▶ **Records provided**:
━━━━━━━━━━━━━━━━━━━━━━━━━━━━━━

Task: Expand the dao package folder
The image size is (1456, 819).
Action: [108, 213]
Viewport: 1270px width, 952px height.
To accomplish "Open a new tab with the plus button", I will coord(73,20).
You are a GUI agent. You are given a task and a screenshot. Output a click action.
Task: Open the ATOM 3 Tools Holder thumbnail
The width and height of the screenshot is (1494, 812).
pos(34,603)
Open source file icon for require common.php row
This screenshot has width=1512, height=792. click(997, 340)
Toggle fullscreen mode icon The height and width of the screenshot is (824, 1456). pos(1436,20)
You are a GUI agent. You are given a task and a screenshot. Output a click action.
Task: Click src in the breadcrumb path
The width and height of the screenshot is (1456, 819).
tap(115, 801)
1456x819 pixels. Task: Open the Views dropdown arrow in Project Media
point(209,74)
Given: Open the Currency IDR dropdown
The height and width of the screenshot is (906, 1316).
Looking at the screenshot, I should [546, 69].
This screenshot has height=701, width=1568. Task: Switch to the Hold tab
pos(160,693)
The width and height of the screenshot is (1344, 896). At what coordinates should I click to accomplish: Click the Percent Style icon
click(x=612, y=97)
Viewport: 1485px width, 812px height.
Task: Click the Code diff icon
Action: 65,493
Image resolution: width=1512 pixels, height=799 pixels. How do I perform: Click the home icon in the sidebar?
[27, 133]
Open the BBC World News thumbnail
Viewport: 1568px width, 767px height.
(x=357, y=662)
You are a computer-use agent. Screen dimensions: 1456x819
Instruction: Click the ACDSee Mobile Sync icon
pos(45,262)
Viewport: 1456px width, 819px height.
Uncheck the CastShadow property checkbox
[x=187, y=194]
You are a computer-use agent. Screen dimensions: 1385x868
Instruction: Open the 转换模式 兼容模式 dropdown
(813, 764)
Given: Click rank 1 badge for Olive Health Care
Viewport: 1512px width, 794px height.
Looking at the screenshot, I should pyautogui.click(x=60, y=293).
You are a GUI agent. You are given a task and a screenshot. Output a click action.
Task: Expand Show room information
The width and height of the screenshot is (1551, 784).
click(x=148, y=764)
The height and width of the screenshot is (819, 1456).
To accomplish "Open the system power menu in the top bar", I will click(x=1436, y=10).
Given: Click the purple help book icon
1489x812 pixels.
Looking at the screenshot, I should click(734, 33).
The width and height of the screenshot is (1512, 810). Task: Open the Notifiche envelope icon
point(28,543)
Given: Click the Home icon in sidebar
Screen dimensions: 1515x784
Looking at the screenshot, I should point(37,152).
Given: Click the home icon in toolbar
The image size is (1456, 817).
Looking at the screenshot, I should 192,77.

━━━━━━━━━━━━━━━━━━━━━━━━━━━━━━

Could you find each line in the entries that contains the string "Expand" and copy it?

Task: Expand the dao package folder
Task: Expand Show room information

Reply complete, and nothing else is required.